**Written request**: Retype every one of the following entries character for character.

**Available records**:
_____

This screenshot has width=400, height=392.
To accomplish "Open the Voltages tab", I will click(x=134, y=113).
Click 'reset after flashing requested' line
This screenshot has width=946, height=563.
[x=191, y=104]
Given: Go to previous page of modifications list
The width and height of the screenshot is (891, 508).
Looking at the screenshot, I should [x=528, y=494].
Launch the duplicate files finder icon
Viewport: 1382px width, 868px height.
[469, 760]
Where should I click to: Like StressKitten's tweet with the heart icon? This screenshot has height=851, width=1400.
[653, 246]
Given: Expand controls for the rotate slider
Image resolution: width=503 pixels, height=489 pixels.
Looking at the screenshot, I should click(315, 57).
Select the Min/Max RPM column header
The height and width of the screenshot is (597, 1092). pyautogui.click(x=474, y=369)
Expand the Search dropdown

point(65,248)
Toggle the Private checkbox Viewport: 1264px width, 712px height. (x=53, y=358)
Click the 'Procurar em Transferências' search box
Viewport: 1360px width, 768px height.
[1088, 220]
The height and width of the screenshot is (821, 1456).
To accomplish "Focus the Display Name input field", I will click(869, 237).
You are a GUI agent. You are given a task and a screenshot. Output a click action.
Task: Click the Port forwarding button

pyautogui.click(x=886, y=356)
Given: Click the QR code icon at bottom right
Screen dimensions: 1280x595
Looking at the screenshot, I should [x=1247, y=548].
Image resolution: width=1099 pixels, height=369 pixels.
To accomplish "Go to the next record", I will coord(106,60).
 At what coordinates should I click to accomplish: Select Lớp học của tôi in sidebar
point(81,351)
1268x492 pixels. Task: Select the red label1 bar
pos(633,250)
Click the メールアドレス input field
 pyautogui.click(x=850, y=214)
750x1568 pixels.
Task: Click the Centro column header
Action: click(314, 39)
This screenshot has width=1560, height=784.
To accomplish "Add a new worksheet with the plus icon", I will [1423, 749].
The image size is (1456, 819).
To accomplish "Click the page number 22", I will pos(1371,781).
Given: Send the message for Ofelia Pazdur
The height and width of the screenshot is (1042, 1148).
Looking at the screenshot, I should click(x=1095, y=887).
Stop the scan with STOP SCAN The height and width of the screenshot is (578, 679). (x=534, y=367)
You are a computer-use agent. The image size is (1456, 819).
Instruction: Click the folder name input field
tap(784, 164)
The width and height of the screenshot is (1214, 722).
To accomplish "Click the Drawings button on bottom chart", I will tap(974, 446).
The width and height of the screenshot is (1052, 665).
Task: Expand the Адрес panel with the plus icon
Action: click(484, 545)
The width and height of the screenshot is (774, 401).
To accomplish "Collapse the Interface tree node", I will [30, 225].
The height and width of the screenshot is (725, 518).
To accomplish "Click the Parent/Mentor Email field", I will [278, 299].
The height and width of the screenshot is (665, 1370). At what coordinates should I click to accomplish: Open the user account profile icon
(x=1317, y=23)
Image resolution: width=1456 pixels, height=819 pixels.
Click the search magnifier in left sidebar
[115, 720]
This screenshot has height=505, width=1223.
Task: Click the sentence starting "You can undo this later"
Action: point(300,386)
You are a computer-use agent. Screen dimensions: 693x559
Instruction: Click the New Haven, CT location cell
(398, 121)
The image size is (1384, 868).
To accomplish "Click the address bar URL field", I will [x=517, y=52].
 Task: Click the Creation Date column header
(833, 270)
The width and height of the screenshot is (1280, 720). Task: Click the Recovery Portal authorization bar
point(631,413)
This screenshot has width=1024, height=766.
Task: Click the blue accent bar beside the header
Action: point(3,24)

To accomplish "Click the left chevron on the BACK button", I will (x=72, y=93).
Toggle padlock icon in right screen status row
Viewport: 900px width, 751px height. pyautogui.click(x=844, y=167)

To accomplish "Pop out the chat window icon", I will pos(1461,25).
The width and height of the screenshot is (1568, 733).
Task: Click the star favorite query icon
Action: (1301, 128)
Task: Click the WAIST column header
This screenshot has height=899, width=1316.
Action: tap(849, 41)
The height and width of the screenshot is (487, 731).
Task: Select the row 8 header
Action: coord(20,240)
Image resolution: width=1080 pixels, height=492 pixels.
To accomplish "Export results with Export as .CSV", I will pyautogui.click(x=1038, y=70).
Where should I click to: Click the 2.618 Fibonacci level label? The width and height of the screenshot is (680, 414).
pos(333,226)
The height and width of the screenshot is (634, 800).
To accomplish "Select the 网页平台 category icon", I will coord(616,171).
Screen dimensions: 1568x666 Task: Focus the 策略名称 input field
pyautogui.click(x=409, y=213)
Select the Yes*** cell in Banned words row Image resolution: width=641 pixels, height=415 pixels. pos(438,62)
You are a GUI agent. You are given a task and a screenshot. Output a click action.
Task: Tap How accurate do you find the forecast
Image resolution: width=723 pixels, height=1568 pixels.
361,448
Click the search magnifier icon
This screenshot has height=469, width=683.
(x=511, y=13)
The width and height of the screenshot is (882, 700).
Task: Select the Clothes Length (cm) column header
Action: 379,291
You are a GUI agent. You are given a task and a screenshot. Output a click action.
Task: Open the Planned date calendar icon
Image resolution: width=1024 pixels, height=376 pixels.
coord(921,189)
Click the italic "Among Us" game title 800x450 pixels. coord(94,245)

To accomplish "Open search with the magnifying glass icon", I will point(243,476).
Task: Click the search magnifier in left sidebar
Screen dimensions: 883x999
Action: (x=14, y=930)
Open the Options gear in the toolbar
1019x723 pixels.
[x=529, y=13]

_____

**Result of the exercise**:
This screenshot has width=400, height=392.
To accomplish "Open the Voltages tab", I will click(x=134, y=113).
Click 'reset after flashing requested' line
This screenshot has width=946, height=563.
[x=191, y=104]
Given: Go to previous page of modifications list
The width and height of the screenshot is (891, 508).
Looking at the screenshot, I should [x=528, y=494].
Launch the duplicate files finder icon
Viewport: 1382px width, 868px height.
[469, 760]
Where should I click to: Like StressKitten's tweet with the heart icon? This screenshot has height=851, width=1400.
[653, 246]
Given: Expand controls for the rotate slider
Image resolution: width=503 pixels, height=489 pixels.
Looking at the screenshot, I should click(315, 57).
Select the Min/Max RPM column header
The height and width of the screenshot is (597, 1092). pyautogui.click(x=474, y=369)
Expand the Search dropdown

point(65,248)
Toggle the Private checkbox Viewport: 1264px width, 712px height. (x=53, y=358)
Click the 'Procurar em Transferências' search box
Viewport: 1360px width, 768px height.
[1088, 220]
The height and width of the screenshot is (821, 1456).
To accomplish "Focus the Display Name input field", I will click(869, 237).
You are a GUI agent. You are given a task and a screenshot. Output a click action.
Task: Click the Port forwarding button

pyautogui.click(x=886, y=356)
Given: Click the QR code icon at bottom right
Screen dimensions: 1280x595
Looking at the screenshot, I should [x=1247, y=548].
Image resolution: width=1099 pixels, height=369 pixels.
To accomplish "Go to the next record", I will coord(106,60).
 At what coordinates should I click to accomplish: Select Lớp học của tôi in sidebar
point(81,351)
1268x492 pixels. Task: Select the red label1 bar
pos(633,250)
Click the メールアドレス input field
 pyautogui.click(x=850, y=214)
750x1568 pixels.
Task: Click the Centro column header
Action: click(314, 39)
This screenshot has width=1560, height=784.
To accomplish "Add a new worksheet with the plus icon", I will [1423, 749].
The image size is (1456, 819).
To accomplish "Click the page number 22", I will pos(1371,781).
Given: Send the message for Ofelia Pazdur
The height and width of the screenshot is (1042, 1148).
Looking at the screenshot, I should click(x=1095, y=887).
Stop the scan with STOP SCAN The height and width of the screenshot is (578, 679). (x=534, y=367)
You are a computer-use agent. The image size is (1456, 819).
Instruction: Click the folder name input field
tap(784, 164)
The width and height of the screenshot is (1214, 722).
To accomplish "Click the Drawings button on bottom chart", I will tap(974, 446).
The width and height of the screenshot is (1052, 665).
Task: Expand the Адрес panel with the plus icon
Action: click(484, 545)
The width and height of the screenshot is (774, 401).
To accomplish "Collapse the Interface tree node", I will [30, 225].
The height and width of the screenshot is (725, 518).
To accomplish "Click the Parent/Mentor Email field", I will [278, 299].
The height and width of the screenshot is (665, 1370). At what coordinates should I click to accomplish: Open the user account profile icon
(x=1317, y=23)
Image resolution: width=1456 pixels, height=819 pixels.
Click the search magnifier in left sidebar
[115, 720]
This screenshot has height=505, width=1223.
Task: Click the sentence starting "You can undo this later"
Action: point(300,386)
You are a computer-use agent. Screen dimensions: 693x559
Instruction: Click the New Haven, CT location cell
(398, 121)
The image size is (1384, 868).
To accomplish "Click the address bar URL field", I will [x=517, y=52].
 Task: Click the Creation Date column header
(833, 270)
The width and height of the screenshot is (1280, 720). Task: Click the Recovery Portal authorization bar
point(631,413)
This screenshot has width=1024, height=766.
Task: Click the blue accent bar beside the header
Action: point(3,24)

To accomplish "Click the left chevron on the BACK button", I will (x=72, y=93).
Toggle padlock icon in right screen status row
Viewport: 900px width, 751px height. pyautogui.click(x=844, y=167)

To accomplish "Pop out the chat window icon", I will pos(1461,25).
The width and height of the screenshot is (1568, 733).
Task: Click the star favorite query icon
Action: (1301, 128)
Task: Click the WAIST column header
This screenshot has height=899, width=1316.
Action: tap(849, 41)
The height and width of the screenshot is (487, 731).
Task: Select the row 8 header
Action: coord(20,240)
Image resolution: width=1080 pixels, height=492 pixels.
To accomplish "Export results with Export as .CSV", I will pyautogui.click(x=1038, y=70).
Where should I click to: Click the 2.618 Fibonacci level label? The width and height of the screenshot is (680, 414).
pos(333,226)
The height and width of the screenshot is (634, 800).
To accomplish "Select the 网页平台 category icon", I will coord(616,171).
Screen dimensions: 1568x666 Task: Focus the 策略名称 input field
pyautogui.click(x=409, y=213)
Select the Yes*** cell in Banned words row Image resolution: width=641 pixels, height=415 pixels. pos(438,62)
You are a GUI agent. You are given a task and a screenshot. Output a click action.
Task: Tap How accurate do you find the forecast
Image resolution: width=723 pixels, height=1568 pixels.
361,448
Click the search magnifier icon
This screenshot has height=469, width=683.
(x=511, y=13)
The width and height of the screenshot is (882, 700).
Task: Select the Clothes Length (cm) column header
Action: 379,291
You are a GUI agent. You are given a task and a screenshot. Output a click action.
Task: Open the Planned date calendar icon
Image resolution: width=1024 pixels, height=376 pixels.
coord(921,189)
Click the italic "Among Us" game title 800x450 pixels. coord(94,245)

To accomplish "Open search with the magnifying glass icon", I will point(243,476).
Task: Click the search magnifier in left sidebar
Screen dimensions: 883x999
Action: (x=14, y=930)
Open the Options gear in the toolbar
1019x723 pixels.
[x=529, y=13]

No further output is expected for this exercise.